QUESTIONS:
a. Translate this sentence from the excerpt on evaluating OpenEQA agents into Spanish: "The aggregate correctness metric (LLM-Match) is calculated based on these scores to assess the overall performance of the EQA agents."
b. Carry on the excerpt on evaluating OpenEQA agents, starting after its last sentence.

The image below shows the various examples and dataset-related statistics of OpenEQA:
Evaluation of correct answers using LLM-Match
While the open-vocabulary nature of EQA made it realistic, evaluating the correctness was challenging due to the possibility of multiple correct answers. To address this, they used a Large Language Model (LLM) for evaluating the answers generated by EQA agents.
They adapted the evaluation protocol from MMBench, a collection of benchmarks for evaluation, to assign a score ranging from 1 to 5, where 1 indicates an incorrect response, 5 represents a correct response, and intermediate values reflect varying levels of similarity.
The aggregate correctness metric (LLM-Match) is calculated based on these scores to assess the overall performance of the EQA agents.
The prompt used for LLM-Match is as follows:
Evaluating the Efficiency of A-EQA
In A-EQA, agents were assessed based on two factors: (a) how accurate their answers were compared to human annotations, and (b) their efficiency, which considers how quickly they answered questions while favouring agents that explore efficiently.

GIVEN ENTRIES:
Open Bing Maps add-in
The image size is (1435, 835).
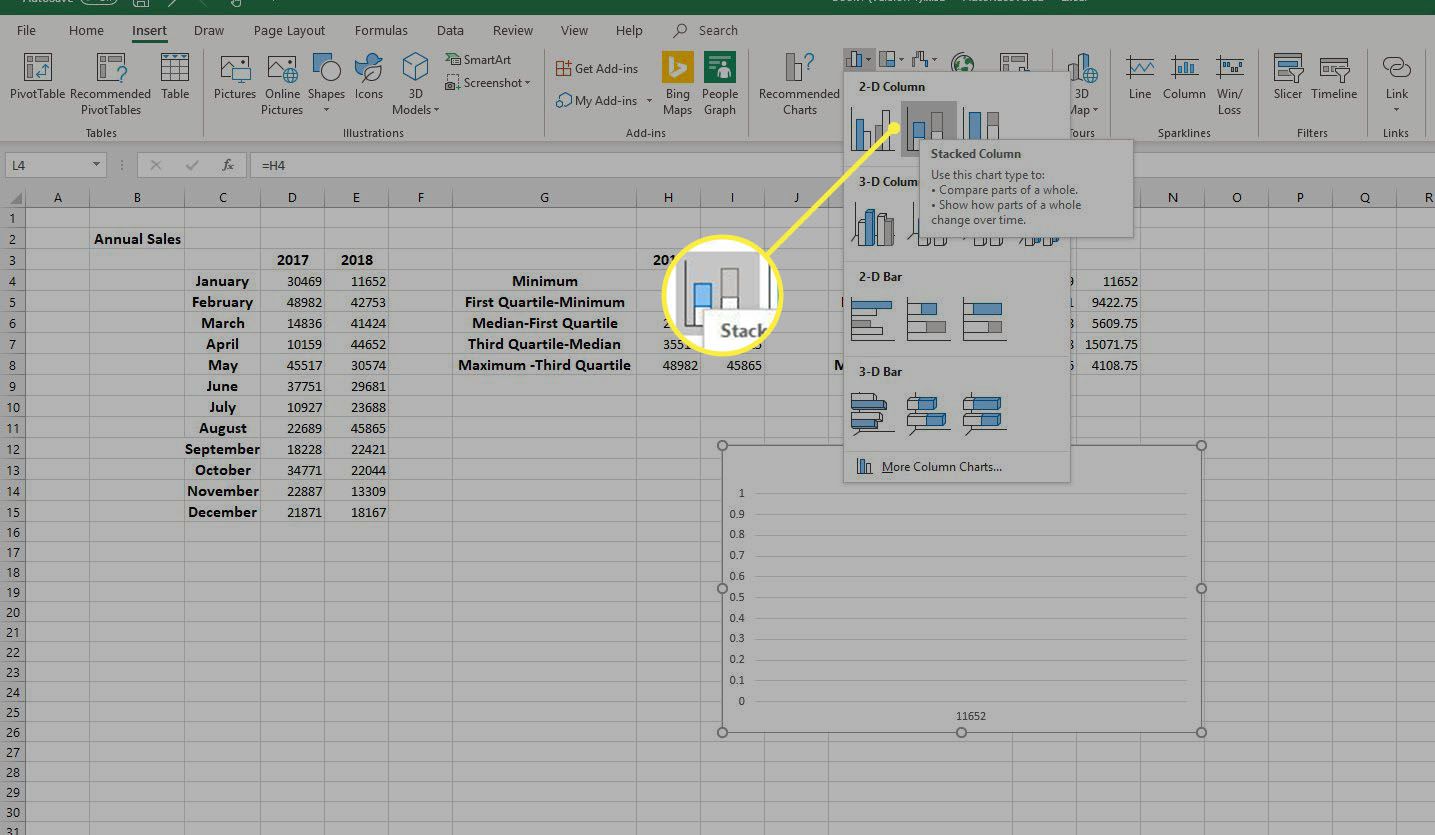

* * *

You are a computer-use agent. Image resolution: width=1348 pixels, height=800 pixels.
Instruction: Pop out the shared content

---

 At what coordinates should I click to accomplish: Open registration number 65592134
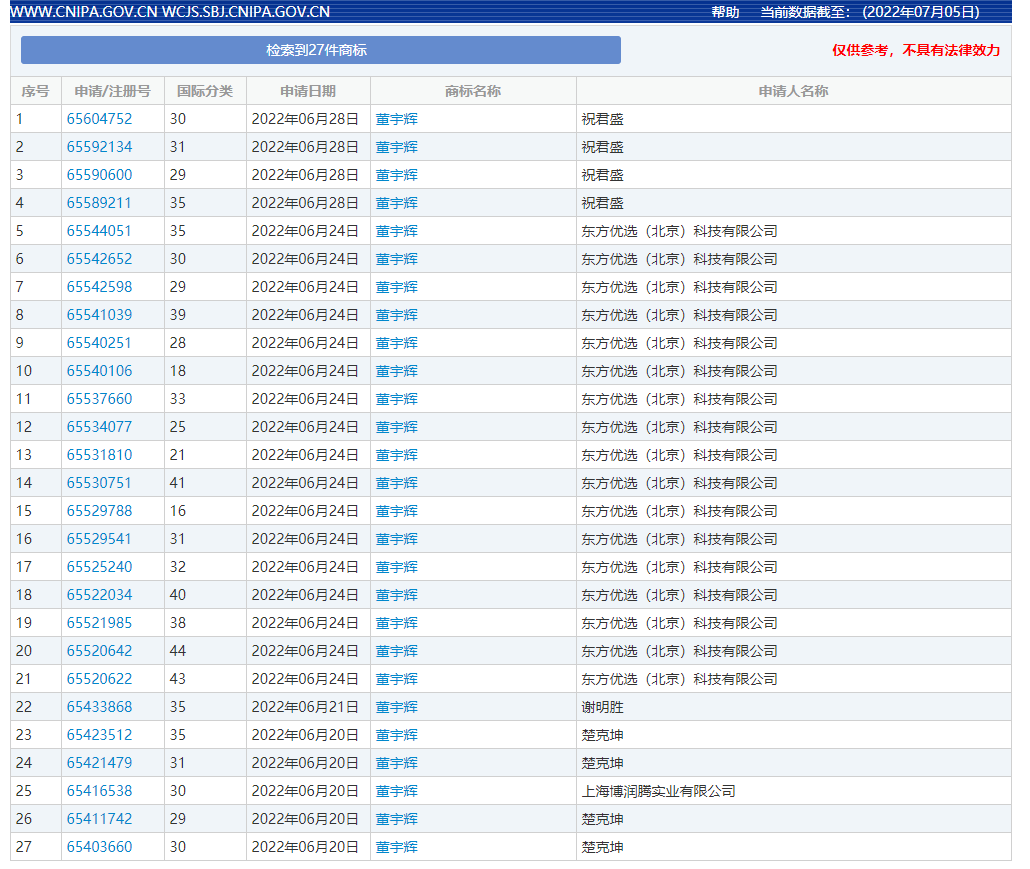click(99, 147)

YOUR WRITTEN ANSWERS:
a. La métrica agregada de corrección (LLM-Match) se calcula a partir de estas puntuaciones para evaluar el rendimiento general de los agentes de EQA.

b.
Efficiency is calculated by considering the correctness score and the length of the agent’s path, relative to a ground truth path. This metric accounts for both accuracy and speed in navigation tasks.
The various EQA Agents used and evaluated were:
- Blind LLMs (LLaMA-2 and GPT-4): These agents provide answers solely based on the text of the question, without any visual context. They serve as a baseline for evaluating the performance of other agents, relying on prior knowledge or random guessing for responses.
- Socratic LLMs w/ Frame Captions (GPT-4 w/ LLaVA-1.5): These agents leverage captions generated from episodic memory frames and aim to provide more informed responses than blind LLMs. They incorporate textual descriptions of scenes to assist in answering questions.
- Socratic LLMs w/ Scene-Graph Captions (GPT-4 w/ ConceptGraph [CG] or Sparse Voxel Map [SVM]): These agents utilize object-centric scene-graph representations of episodic memory, allowing for a better understanding of objects. They construct textual scene graphs from which LLMs can reason over, potentially improving the response accuracy.
- Multi-Frame VLMs (GPT-4V): These agents directly process the entire episodic memory, including visual frames, to answer questions. They offer a comprehensive approach to EQA as they are capable of handling multiple frames.
- Human-Agent: Human participants provide answers to questions based on the episode history, establishing a benchmark for human-level performance in EQA.
- Agents for A-EQA: These agents must generate their observations through exploration, as no explicit episode history is provided. Frontier exploration is used as a baseline approach, with agents generating their episodic memory for answering the questions.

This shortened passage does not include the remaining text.